軍隊の人材獲得キャンペーンが、「キャリア・チャンスの少ないと推測される低所得世帯の若者をターゲットにしている」として批判の声が上がっている。
志願者数は前年比で2桁の増加を見せているというが、軍隊への憧れや任務への使命に燃える若者が急増したとは考えにくい。
その国は英国だ。
「低所得層の若者を低賃金で危険な任務に追いたてる」
階級意識が根強く残る英国では、世帯主の職業に基づいて国民を区分する「NRS Social Grade」 と呼ばれる制度が存在する。AからEまで6レベルに分かれており、経営・管理職・専門家などの上位層はA(中産階級上位)、管理職・書記・経験の浅い役員などはC1(中産階級下位)などと、世論調査の結果から振り分けていく。
NRSはこうした格付けと所得の関連性を否定する反面、所得が職種に左右される事実を認めている。
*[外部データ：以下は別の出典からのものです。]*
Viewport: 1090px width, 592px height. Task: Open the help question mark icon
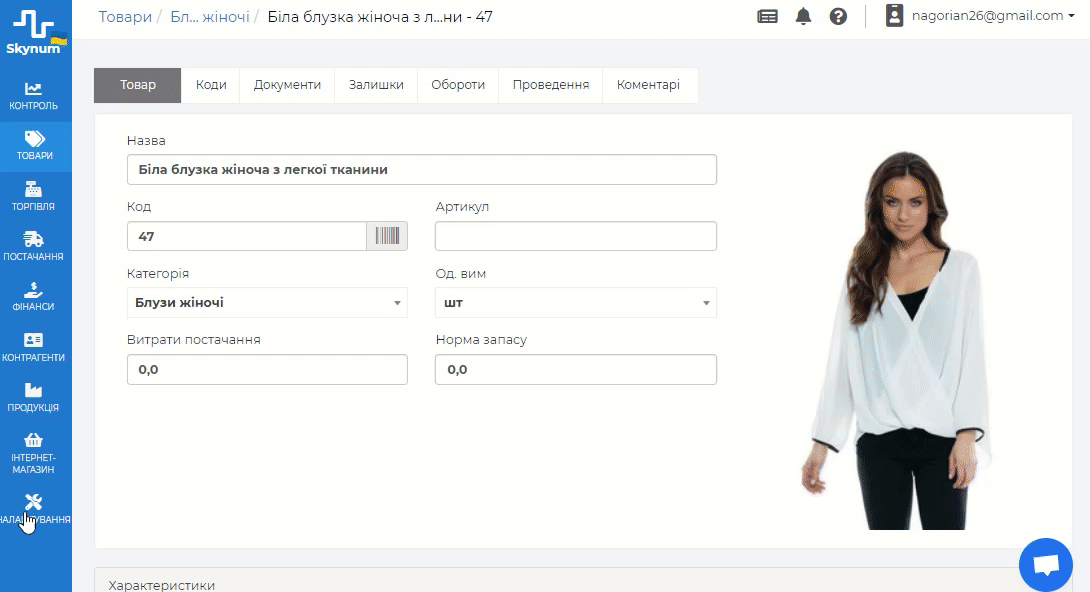click(838, 16)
つまりAが高所得層であるのに対し、Eは低所得層となる確率が高いというわけだ。
問題視されているのは、2017年初旬に始まった英国軍(The British Army)による求人キャンペーンである。
ガーディアン紙はこのキャンペーンに関する概要説明書類を入手した英国のNPO法人、チャイルド・ソルジャー・インターナショナル の報告書に基づき、主なターゲットが「クラスC2からD、Eの16歳から24歳の若者」である点を指摘。この3つの階層は熟練労働階級、非熟練労働階級、最下級労働層・生活保護層ということになる。
キャンペーンは「全国対象・あらゆる階層からの優秀な人材発掘」をスローガンに掲げているものの、実際にはマンチェスター、シェフィールド、バーミンガム、カーディフ、ベルファストなど、失業率が高く労働階級色の濃い英国北部の地域からの人材確保に重点を当てているという。
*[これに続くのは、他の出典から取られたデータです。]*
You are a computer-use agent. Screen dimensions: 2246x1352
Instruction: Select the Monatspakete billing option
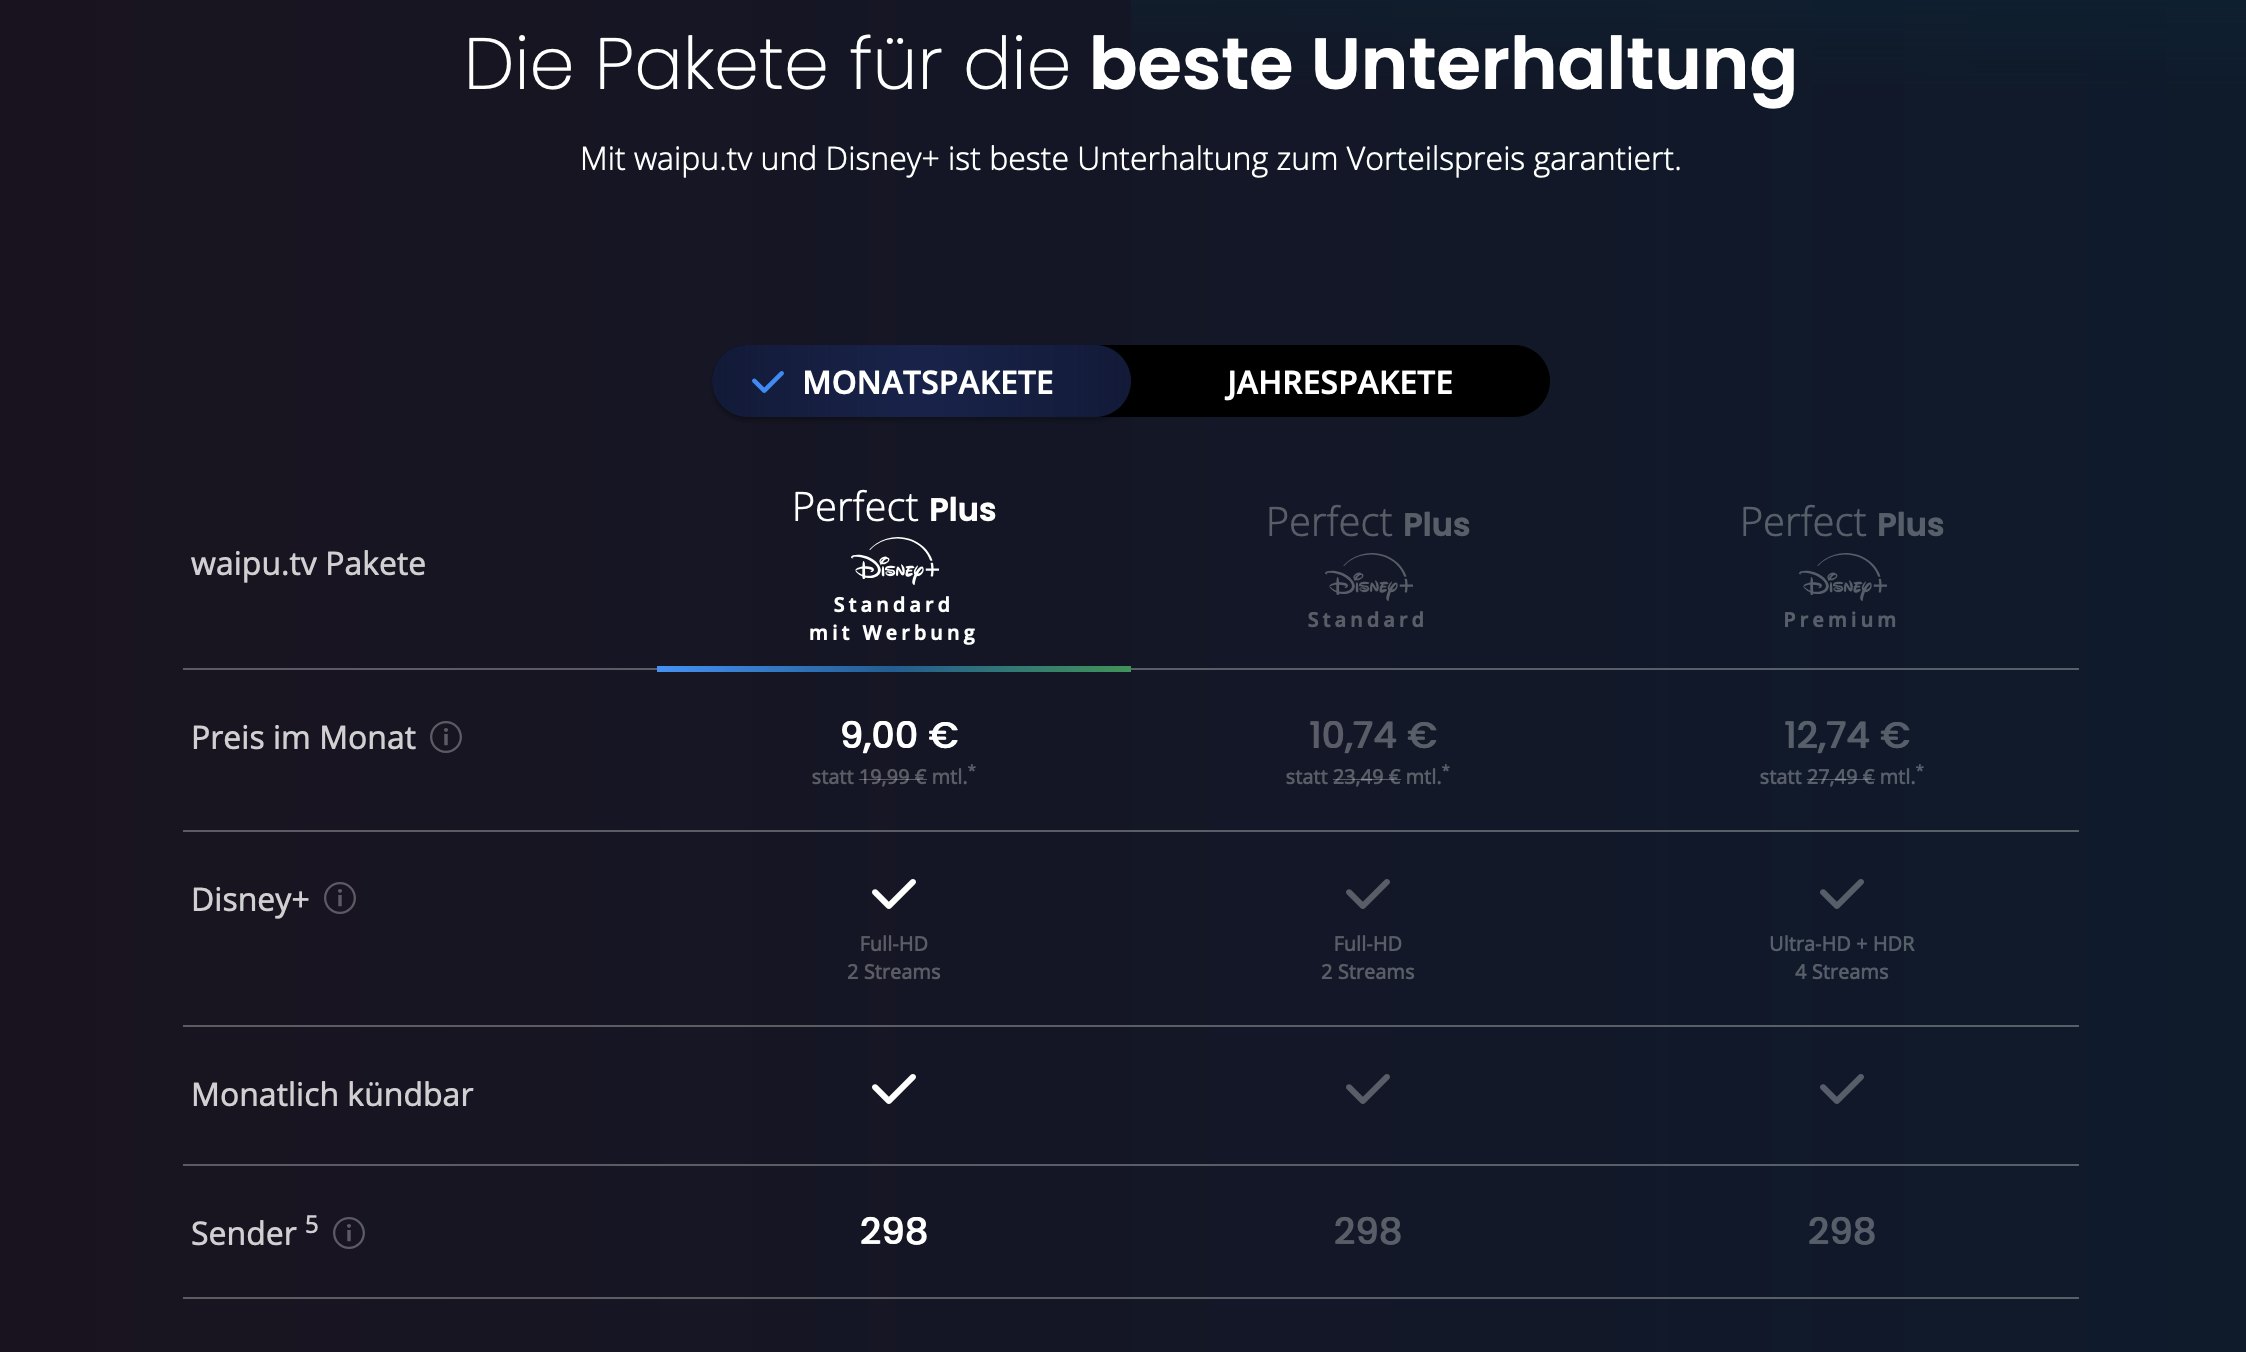point(927,382)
チャイルド・ソルジャー・インターナショナル のプログラム・ディレクターのレイチェル・テイラー氏は、英国軍が「明らかに恵まれない家庭に育った、チャンスがかぎられた若者を誘引しようとしている」とし、「これらの若者をチャンスと引きかえに、低賃金で危険な任務に追いたてる意図がある」 と批判している。
また特に「自分の身の安全よりも手柄をたてることをよしとする」傾向が強い、16歳という非常に若い層の確保に力をいれている点も挙げられている。